"Yes, my lord--yes!" exclaimed Langford, "I know I am. I am like Eugenie de Beaulieu, your first, your only wife. I am her son! I am your child! But now let me save my father;" and he threw his vigorous arms around him.
The old man bent down his head upon his shoulder, and wept; but he resisted him no longer; and Langford, with a great effort, raising that still powerful form in his arms, bore him strongly onward through the bed-room, and the dressing-room behind it, to the stairs. It is true he felt that he carried a great and unusual weight; but there were those feelings within his bosom which made every muscle as strong as a band of iron, and he bore the old peer up the stairs into the chamber where he had been so long confined.
Until that moment, the Earl uttered not a word, and the tears rained heavy from his eyes; but then he raised his head, exclaiming, "Stop! stop: The papers, my boy! The papers!"

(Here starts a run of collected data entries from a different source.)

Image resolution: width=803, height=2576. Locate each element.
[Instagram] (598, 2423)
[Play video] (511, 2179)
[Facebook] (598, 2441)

"Not for a world:" exclaimed Langford; "if we have time, it is all that we shall have;" and on he hurried through the ante-chamber and down the stairs to the long gallery.

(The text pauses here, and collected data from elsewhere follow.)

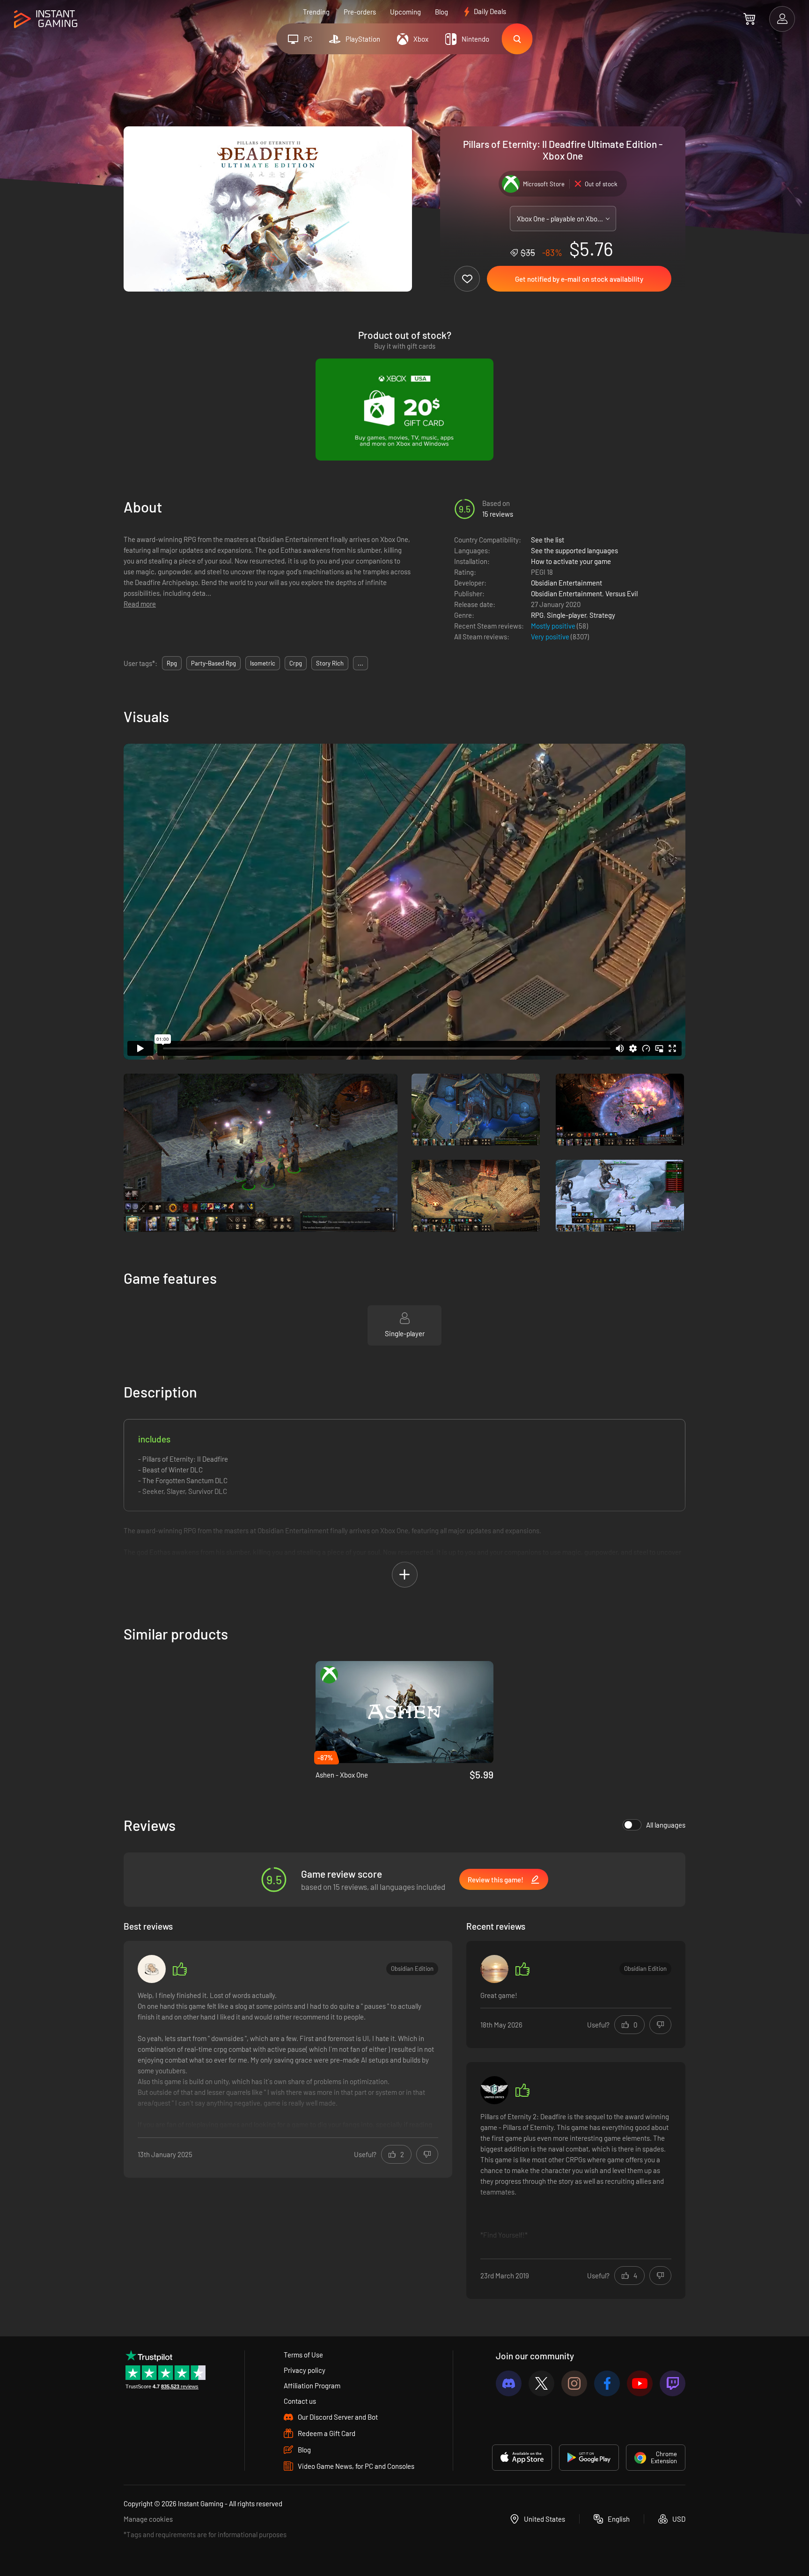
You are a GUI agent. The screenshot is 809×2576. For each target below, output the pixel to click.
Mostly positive (554, 626)
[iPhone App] (522, 2457)
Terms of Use (303, 2354)
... (360, 663)
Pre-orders (360, 11)
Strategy (602, 615)
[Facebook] (607, 2383)
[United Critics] (494, 2090)
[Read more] (288, 2060)
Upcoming (405, 11)
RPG (537, 615)
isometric (262, 663)
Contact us (300, 2401)
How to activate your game (571, 561)
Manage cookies (148, 2519)
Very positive (551, 636)
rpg (172, 663)
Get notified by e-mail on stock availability (579, 279)
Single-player (566, 615)
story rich (330, 663)
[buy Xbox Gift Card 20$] (404, 410)
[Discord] (509, 2383)
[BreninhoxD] (494, 1969)
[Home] (45, 19)
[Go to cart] (749, 18)
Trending (316, 11)
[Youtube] (640, 2383)
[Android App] (589, 2457)
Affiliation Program (312, 2385)
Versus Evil (621, 593)
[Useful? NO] (427, 2154)
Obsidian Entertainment (566, 582)
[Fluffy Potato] (152, 1969)
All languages (665, 1825)
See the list (547, 539)
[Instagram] (574, 2383)
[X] (541, 2383)
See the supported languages (574, 550)
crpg (295, 663)
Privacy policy (304, 2370)
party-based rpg (213, 663)
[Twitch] (672, 2383)
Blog (441, 11)
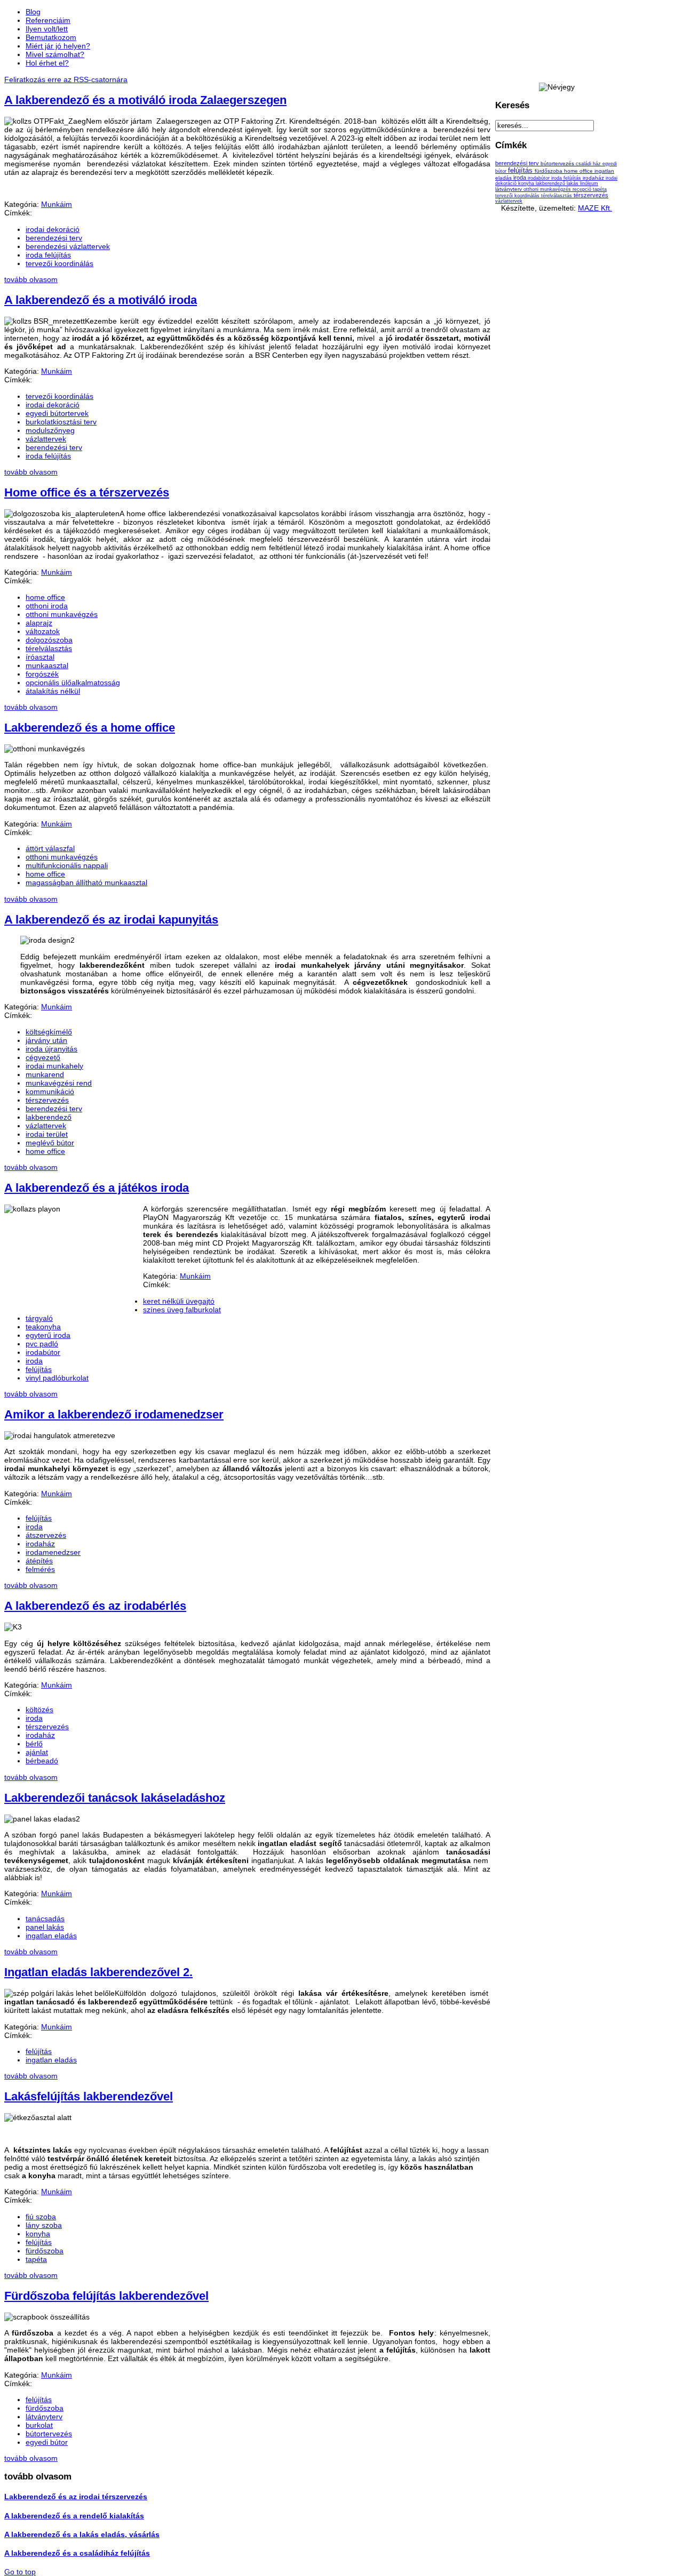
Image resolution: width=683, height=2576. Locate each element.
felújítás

There was an awful sight before him. The rich carved oak wainscotting was all in flames. The invaluable pictures which covered the walls shrivelling and crackling with the fire. The armour and weapons, either of the chase or war, which had been piled up in the form of trophies between the panels, fallen from brackets that supported them, cumbered the floor in many places. The ceiling from above was dropping down with the heat, and in two places the flame might be seen forcing its way through the flooring from below, and curling up the wooden pillars which supported the roof. It was evident that the whole of the corridors underneath were on fire; and as Henry, bearing his heavy burden, strode on along the gallery, he knew not but that each step might precipitate both himself and his father into the gulf of death. His heart, however, was proud of its doing, and fearless; and if there was one feeling in his breast which was painful, it arose there only when the thought of Alice Herbert crossed his mind--when deep love and the memory of her affection came tender and unnerving upon him. For a single instant all the painful particulars of her situation, if he were lost to her, flashed across his mind, but he banished them in a moment, and summoned high resolution to his aid, knowing that he was acting as she would have him act--knowing that she would be proud and satisfied if she could see him at that moment.

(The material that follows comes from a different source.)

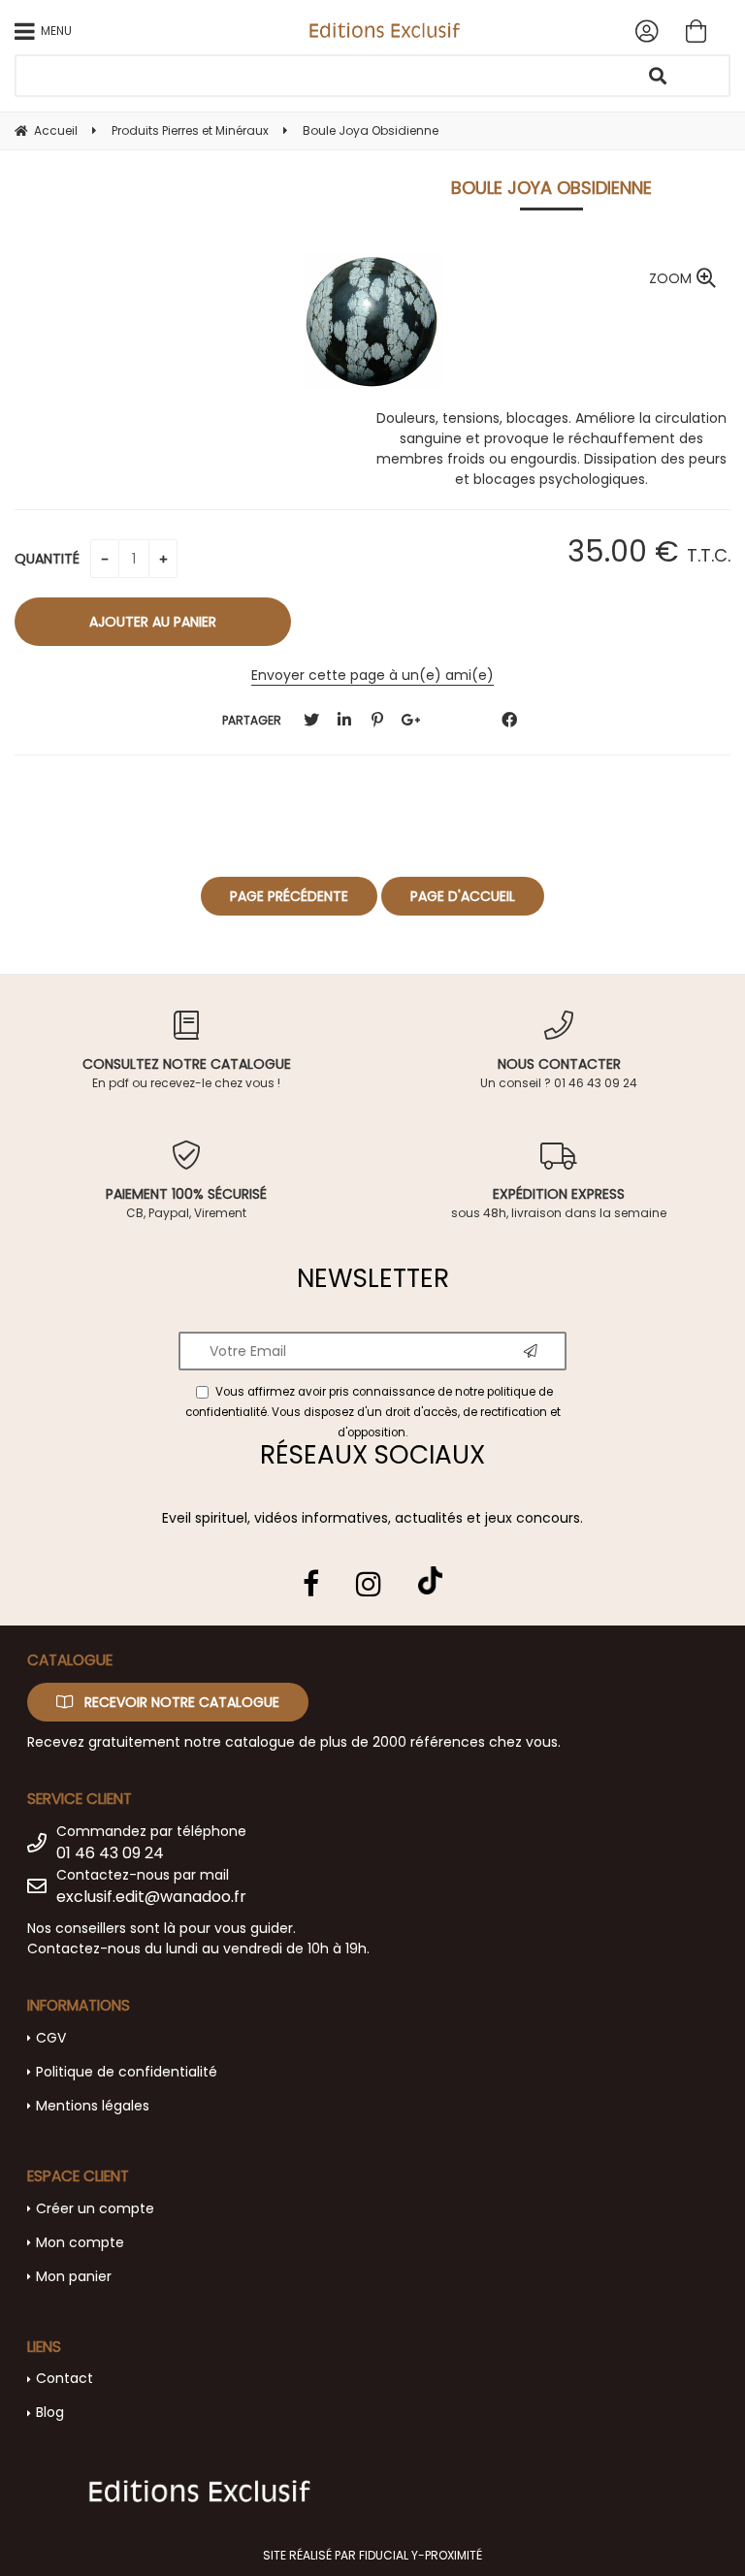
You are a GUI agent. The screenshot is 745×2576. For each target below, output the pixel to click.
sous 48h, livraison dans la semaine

Onward he went, rapidly but carefully. Twice he felt the flooring giving way beneath him, and twice by a longer stride he reached a spot where the beams were firm and unconsumed. The vast size of the gallery enabled him to breathe with greater freedom, but still he could not see clearly to the top of the great staircase, not only on account of the smoke, but on account of a shower of sparks which came down from a spot where the ceiling had fallen in.
The dust and mortar, even when he reached that place, prevented him from discovering what was the state of the flooring below; only two steps, however, lay between him and the head of the great staircase. If he reached it, he knew that he was safe, for it was of stone, and he strode on. The flooring gave way, however, at the first step, but he perceived it yielding before it was too late, and with a violent exertion sprang across the chasm. The effort was so great as nearly to have cast him headlong down the steps, but he caught the iron balustrade, and with a beating heart felt that he and his father both were saved.
"Thank God!" he exclaimed.
"Thank God!" rejoined the Earl; "I can walk now! I can walk well!"
But Langford still bore him on till they had reached the doorway, and passed out under the arch which projected beyond the building. There, relaxing his hold, he suffered the Earl to regain his feet; but, still supporting him by the arm, led him onward, after giving a moment to recover breath, towards a spot on the terrace where all those who had escaped from the fire, were assembled, and, as too usual on such occasions, were standing with inactive wonder and selfish thankfulness for their own deliverance.